| What you have to do |
Every line that holds the word "computer" needs to be copied from the data below.

| Source records |
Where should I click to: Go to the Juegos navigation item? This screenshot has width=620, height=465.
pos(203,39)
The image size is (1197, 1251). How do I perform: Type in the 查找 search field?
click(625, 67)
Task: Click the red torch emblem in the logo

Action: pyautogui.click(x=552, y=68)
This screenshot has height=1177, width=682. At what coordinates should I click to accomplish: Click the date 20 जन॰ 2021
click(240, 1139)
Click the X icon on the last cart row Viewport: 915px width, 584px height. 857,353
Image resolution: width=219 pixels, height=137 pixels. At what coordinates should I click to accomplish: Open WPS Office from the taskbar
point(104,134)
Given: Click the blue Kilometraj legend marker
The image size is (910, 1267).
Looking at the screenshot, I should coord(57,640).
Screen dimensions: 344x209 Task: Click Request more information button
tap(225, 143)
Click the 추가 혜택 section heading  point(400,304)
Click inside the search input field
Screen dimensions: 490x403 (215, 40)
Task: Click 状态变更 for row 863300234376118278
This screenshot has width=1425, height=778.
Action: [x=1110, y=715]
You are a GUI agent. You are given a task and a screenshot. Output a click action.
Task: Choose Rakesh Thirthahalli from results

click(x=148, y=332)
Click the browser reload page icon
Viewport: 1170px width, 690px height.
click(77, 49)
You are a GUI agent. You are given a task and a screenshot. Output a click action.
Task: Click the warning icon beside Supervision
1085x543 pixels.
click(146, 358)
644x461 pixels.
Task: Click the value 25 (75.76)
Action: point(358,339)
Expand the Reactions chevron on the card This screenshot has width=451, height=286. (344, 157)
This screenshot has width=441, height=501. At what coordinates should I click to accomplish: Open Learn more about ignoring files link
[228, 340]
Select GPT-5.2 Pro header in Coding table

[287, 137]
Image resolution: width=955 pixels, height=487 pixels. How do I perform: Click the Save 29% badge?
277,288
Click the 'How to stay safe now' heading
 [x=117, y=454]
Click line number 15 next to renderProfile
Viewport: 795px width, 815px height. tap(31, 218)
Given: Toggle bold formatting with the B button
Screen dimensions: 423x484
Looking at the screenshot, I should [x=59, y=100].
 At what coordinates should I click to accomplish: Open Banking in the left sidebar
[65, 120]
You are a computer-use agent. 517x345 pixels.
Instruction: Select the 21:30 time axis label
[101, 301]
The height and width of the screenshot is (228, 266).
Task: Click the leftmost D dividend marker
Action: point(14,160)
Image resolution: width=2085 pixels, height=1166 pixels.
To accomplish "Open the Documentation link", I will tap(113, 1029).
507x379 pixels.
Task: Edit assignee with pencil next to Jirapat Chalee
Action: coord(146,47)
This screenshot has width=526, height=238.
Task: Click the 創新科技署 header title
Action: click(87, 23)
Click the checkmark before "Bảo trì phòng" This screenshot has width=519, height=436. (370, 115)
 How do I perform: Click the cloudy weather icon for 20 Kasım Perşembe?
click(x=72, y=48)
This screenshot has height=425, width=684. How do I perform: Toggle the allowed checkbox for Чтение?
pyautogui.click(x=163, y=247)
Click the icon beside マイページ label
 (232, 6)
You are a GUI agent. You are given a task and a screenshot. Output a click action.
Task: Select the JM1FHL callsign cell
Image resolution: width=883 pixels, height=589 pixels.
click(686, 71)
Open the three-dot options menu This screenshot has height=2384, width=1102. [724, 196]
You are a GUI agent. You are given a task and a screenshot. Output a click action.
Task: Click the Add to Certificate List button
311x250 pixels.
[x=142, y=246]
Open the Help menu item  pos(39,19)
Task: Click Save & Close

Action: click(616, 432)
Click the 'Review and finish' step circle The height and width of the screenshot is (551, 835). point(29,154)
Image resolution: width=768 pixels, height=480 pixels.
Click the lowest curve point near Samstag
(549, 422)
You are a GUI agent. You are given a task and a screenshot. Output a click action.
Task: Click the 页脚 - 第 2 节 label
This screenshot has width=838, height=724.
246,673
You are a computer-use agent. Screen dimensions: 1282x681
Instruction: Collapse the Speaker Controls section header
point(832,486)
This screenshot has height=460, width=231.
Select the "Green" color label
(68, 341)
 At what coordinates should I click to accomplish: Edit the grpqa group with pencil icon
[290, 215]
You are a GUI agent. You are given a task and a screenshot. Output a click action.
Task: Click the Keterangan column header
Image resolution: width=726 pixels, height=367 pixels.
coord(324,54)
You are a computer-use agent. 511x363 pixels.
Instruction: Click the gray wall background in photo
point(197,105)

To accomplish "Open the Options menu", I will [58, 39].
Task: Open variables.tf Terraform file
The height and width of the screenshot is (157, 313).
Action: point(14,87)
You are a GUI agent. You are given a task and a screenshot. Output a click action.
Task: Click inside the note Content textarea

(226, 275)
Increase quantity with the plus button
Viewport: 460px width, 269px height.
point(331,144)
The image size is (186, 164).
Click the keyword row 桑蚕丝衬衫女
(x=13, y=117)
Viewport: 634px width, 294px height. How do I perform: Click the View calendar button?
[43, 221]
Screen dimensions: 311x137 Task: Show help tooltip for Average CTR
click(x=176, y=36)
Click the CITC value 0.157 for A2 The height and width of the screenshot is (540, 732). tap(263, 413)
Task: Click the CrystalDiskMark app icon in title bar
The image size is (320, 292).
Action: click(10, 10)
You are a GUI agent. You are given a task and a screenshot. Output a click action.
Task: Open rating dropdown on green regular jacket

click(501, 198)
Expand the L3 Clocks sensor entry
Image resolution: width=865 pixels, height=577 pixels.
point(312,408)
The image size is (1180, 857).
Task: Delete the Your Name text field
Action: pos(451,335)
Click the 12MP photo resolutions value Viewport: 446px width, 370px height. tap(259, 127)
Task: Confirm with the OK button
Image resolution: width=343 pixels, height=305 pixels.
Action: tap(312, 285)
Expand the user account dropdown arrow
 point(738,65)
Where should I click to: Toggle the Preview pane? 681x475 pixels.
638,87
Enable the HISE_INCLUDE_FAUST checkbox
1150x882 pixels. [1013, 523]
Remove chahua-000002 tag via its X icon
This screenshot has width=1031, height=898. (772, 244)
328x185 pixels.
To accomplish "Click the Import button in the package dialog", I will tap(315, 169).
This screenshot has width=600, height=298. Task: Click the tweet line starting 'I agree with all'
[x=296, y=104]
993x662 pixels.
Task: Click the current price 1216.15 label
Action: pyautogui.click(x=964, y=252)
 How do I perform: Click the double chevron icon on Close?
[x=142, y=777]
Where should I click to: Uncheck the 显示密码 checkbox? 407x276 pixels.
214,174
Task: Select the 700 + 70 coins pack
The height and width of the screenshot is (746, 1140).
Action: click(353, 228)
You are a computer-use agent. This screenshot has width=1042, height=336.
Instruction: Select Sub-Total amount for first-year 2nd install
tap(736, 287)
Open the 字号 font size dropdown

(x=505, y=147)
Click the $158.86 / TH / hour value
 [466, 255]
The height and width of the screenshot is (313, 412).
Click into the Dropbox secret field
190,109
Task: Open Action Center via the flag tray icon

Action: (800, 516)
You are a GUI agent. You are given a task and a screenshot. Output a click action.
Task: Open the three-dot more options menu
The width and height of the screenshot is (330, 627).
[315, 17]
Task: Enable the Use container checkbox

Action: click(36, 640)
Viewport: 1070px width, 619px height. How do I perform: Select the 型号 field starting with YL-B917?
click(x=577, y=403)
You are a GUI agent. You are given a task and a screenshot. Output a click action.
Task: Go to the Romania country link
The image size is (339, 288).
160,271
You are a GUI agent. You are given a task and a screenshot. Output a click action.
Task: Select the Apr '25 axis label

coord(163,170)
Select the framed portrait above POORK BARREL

| Solution |
You are a computer-use agent. 517x345 pixels.
You are a computer-use agent. Screen dimensions: 1282x681
You are a computer-use agent. 511x363 pixels.
You are a computer-use agent. This screenshot has width=1042, height=336.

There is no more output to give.